Work order 1 ::
Answer these questions using the court ruling on security for costs. Give each answer on its own line, marked as shown.
(a) Who, according to Mr. Belluz, paid the sub trades of the T-14 contract?
(b) About how much money was at issue when the funds were garnished?
(c) In what month and year did Nieckarz J. decline to order security for costs against MS?
Work order 2 ::
Carry on writing the court ruling on security for costs from the point where it ends.

Supplied text ::
☆ ☆ ☆

[25] I am not persuaded by MS’s argument that the trust provisions of the Construction Act will apply therefore giving it a good chance of success on the garnishment motion. There is no evidence before me that any sub trades of the T-14 contract were unpaid at the time the funds were garnished. In fact, Mr. Belluz deposes they were paid by M Builds. This eliminates any concerns the Court would have that the statutory trust under section 8 will be engaged to protect third party sub-contractors. As to MS argument that M Builds is a statutory beneficiary pursuant to section 7, I observe that section 7 expressly does not impose trust obligations on a municipality. Therefore, it seems to me unlikely that MS’s trust argument will prevail.
[26] Based on the material before me, and in particular the evidence of what I view as a completely disinterested third party, it is my view that MS does not have a good chance for success on the motion. The evidence of the City is persuasive at this point as to whom the money belongs. It belongs to MS. The City did not consent to an assignment to M Builds as Mr. Belluz asserts. It also seems incredible that where the sum of some $300,000 was at issue, that a party would not really be sure to whom the money was owed when it got garnished by a judgment creditor. Yet this is the essence of Mr. Belluz’s evidence on this motion. He asserts he needed to do further investigations. This is not a particularly persuasive assertion.
[27] MS also relies on a decision of Nieckarz J. of January 2019 where she declined to order security for costs against MS for the Divisional Court appeal. In my view, this decision is distinguishable because it was dealing with a different test for security for costs in the face of any appeal. Also at the time, Mirmil did not have an unpaid cost award pending against MS because that very order was under appeal. The situation that presents to me is very different than that presented to Nieckarz J.
[28] It is my decision that MS is ordered to post security for costs on the garnishment motion it has placed before the Court.

☆ ☆ ☆

Dataset records ::

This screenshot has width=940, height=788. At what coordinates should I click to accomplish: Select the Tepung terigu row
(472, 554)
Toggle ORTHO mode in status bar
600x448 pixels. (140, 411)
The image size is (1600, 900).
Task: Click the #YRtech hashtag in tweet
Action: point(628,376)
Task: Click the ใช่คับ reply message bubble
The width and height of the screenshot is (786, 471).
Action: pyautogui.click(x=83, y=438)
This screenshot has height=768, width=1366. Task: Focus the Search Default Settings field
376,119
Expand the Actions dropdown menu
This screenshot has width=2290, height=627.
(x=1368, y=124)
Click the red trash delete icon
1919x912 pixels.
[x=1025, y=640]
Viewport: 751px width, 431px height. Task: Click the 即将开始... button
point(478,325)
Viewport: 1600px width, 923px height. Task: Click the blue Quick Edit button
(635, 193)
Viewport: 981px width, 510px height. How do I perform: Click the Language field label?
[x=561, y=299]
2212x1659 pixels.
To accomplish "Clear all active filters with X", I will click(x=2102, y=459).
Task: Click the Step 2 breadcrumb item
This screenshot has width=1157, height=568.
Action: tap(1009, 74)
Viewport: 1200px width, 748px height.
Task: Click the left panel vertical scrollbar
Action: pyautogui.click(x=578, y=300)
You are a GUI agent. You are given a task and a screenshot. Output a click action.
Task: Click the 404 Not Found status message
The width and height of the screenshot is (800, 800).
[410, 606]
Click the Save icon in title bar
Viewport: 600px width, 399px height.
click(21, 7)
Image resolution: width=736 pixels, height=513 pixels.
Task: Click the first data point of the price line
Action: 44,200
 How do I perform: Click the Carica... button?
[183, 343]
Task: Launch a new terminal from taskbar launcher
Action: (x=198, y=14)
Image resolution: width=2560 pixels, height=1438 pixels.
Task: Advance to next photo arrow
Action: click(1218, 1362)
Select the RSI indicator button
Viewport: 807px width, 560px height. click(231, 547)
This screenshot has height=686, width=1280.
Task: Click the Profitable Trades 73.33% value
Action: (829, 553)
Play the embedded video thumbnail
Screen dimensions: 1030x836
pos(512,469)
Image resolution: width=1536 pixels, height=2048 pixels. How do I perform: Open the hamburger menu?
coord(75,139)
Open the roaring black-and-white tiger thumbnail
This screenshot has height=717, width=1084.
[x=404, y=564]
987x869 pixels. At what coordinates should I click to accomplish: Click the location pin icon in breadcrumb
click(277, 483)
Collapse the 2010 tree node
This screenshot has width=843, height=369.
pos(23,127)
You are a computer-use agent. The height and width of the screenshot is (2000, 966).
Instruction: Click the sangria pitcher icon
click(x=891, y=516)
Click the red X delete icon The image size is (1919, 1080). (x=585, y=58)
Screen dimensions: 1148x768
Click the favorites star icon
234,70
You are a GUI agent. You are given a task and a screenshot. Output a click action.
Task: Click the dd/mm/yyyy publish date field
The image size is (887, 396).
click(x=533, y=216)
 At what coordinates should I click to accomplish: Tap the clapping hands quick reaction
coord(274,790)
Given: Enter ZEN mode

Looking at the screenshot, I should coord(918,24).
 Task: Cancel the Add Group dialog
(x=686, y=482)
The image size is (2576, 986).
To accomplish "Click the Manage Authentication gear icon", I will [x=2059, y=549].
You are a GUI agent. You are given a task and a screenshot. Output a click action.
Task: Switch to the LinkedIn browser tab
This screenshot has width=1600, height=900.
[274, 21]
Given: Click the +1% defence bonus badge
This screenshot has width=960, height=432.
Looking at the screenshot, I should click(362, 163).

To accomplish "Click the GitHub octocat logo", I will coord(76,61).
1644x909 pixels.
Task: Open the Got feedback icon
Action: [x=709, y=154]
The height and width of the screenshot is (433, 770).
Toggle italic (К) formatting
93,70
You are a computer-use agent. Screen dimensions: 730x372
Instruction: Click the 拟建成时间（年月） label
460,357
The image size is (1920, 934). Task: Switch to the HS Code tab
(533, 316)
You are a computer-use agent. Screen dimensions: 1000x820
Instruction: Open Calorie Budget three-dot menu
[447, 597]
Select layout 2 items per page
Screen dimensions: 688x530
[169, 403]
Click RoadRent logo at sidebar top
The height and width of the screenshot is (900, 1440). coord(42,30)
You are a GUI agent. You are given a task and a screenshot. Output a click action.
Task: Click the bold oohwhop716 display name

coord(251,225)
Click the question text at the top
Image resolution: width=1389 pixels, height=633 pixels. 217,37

☆ ☆ ☆

Answer area 1 ::
(a) M Builds
(b) Some $300,000
(c) January 2019

Answer area 2 ::
[29] Mirmil asks for a partial indemnity sum of $46,879.10 (inclusive of HST and disbursements) to be posted within 30 days of this decision by MS. The bill of costs in support of this request was put together pre pandemic. It was not of great assistance to the Court. For example, it included disbursements for travel. It included “clerk time.” It included costs for cross examinations anticipating they will be done in person. I find these will not likely be incurred for the garnishment hearing. I also find the costs, even on a partial indemnity basis to be extremely high for what I would expect to be awarded against MS if Mirmil is ultimately successful.
[30] Any order for costs or security for costs must be made with a view as to what might ultimately be owed by the responding party, as opposed to what the moving party can decide to charge its own client.
[31] MS argues the quantum of security for costs on a motion of this degree of complexity should be in the range of $12,000.00 to $15,000.00. I agree with this submission.
[32] I order MS to post the sum of $6,000.00 within 30 days of the release of these reasons. A further $6,000.00 is to be posted by MS 30 days following the date cross examinations are completed. These sums are to be paid to the accountant for the Superior Court of Justice on account of this action.
[33] Based on my decision, Mirmil would normally be entitled to costs for its motion for security for costs. I will entertain submissions in respect of these costs at the end of the hearing of the garnishment motion.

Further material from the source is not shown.